What the Bureau says will lower cellphone plans in Canada, is not exactly rocket science. The Bureau says incumbents Rogers, Telus and Bell need more regional competition in order to lower wireless pricing. The submission echoes its findings from last fall.

“Prices can be more than 50% lower for all cell phone users in markets where there is strong competition from regional carriers,” including the likes of Freedom Mobile and Videotron, said the Bureau’s press release. These savings would be far greater than what potential savings from recently introduced “unlimited” data plans, says the Bureau.

“Canadians now more than ever rely on their wireless services to work, learn, shop for essential products and services, and connect with friends and family. Our recommendations in this proceeding provide an evidence-based approach to increasing competition. Effective competition is key to delivering lower prices, more choice, and high-quality networks,” said Matthew Boswell, Commissioner of Competition, in a statement.

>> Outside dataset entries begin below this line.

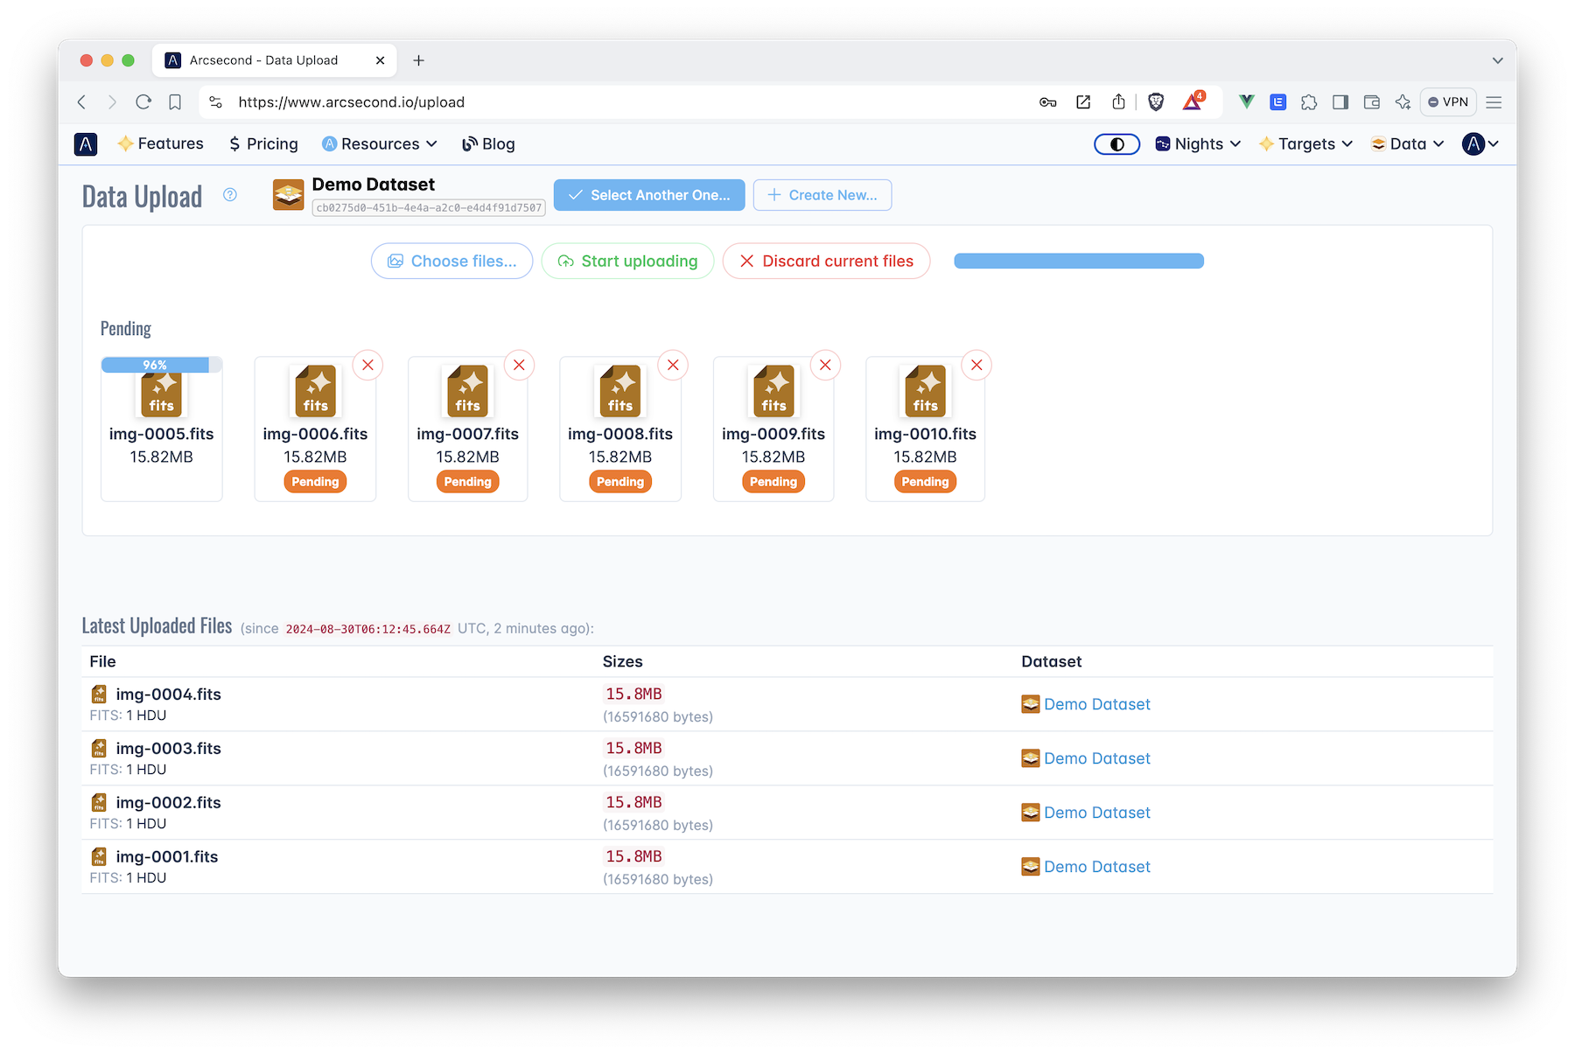Screen dimensions: 1575x1054
Task: Expand the Data dropdown
Action: pyautogui.click(x=1406, y=143)
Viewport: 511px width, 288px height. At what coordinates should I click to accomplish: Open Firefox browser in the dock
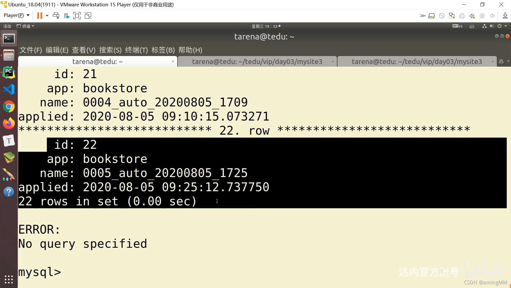(x=9, y=123)
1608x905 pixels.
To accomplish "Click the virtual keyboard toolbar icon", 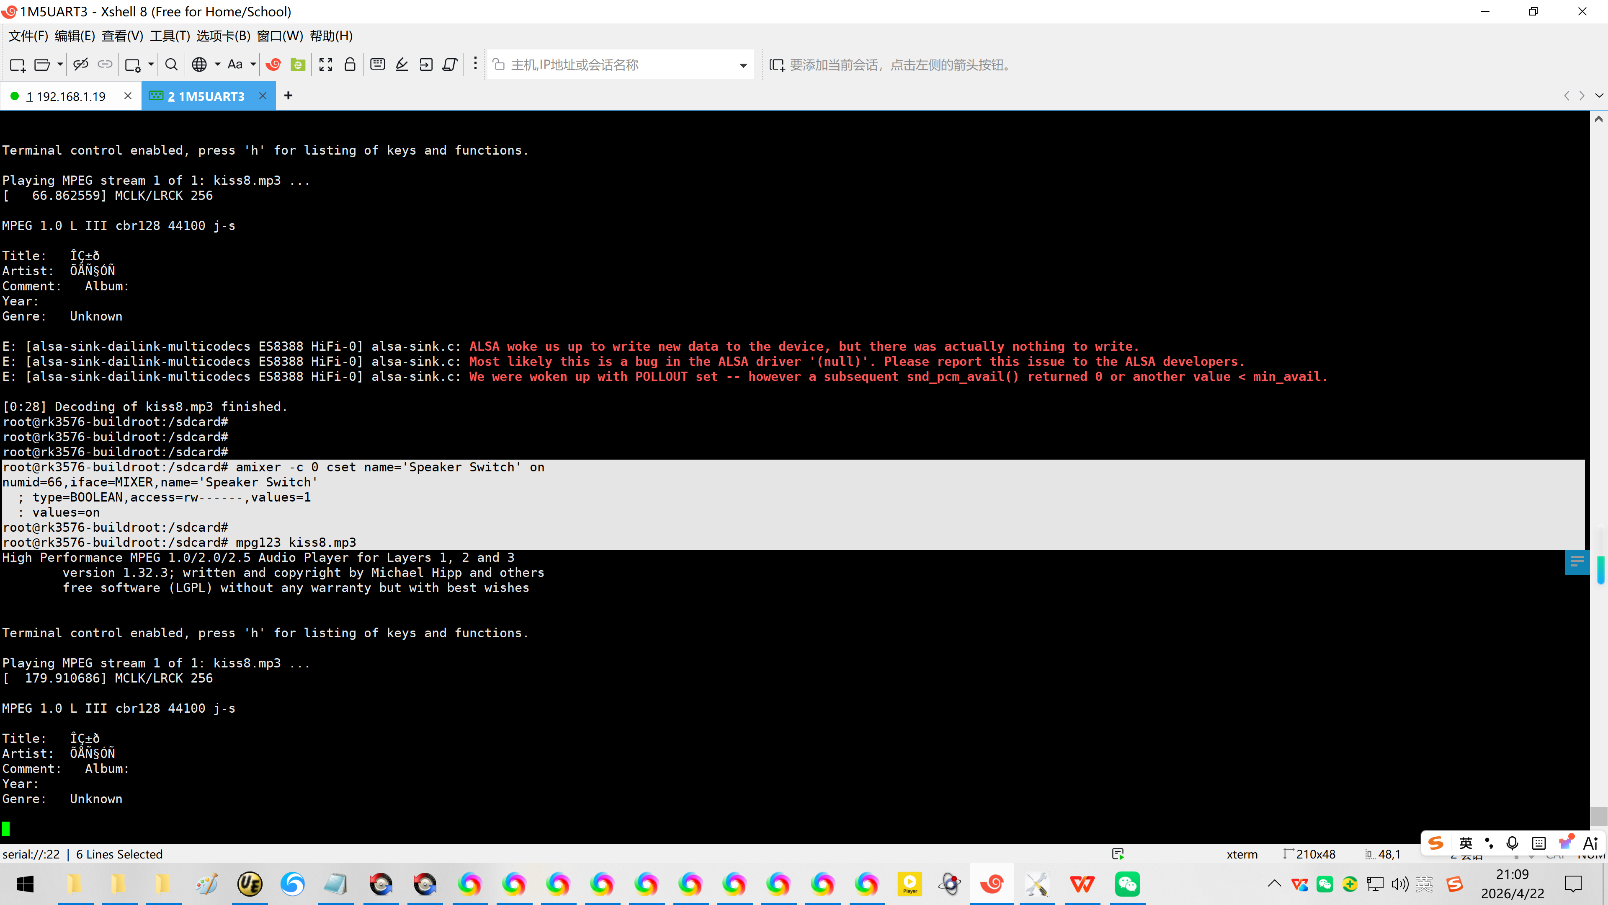I will click(377, 64).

The Bureau wants the CRTC to implement Mobile Virtual Network Operators (MVNOs), which would see incumbents sell temporary wholesale wireless access (5 years) to regional carriers, to allow for further expansion of competition.

“This model represents an incremental, time-limited policy to incentivize and accelerate the expansion of regional carriers so that they can quickly deliver lower prices and greater choice to more Canadians,” explains the Bureau.

Of course, wireless incumbents oppose any MNVO policy. A recent PwC Canada report being pushed to media outlets and on social media this week by wireless carriers such as Rogers and the CWTA–the industry’s lobby group–cites Canada’s GDP possibly being reduced by $10 billion over five years, if MVNOs were implemented.

Prime Minister Justin Trudeau previously said his government will “honour” its 25% price cut for cellphone bills promise, as part of the Liberal Party’s re-election campaign. The price cuts, according to Industry Minister Navdeep Bains, will be implemented by December 2021.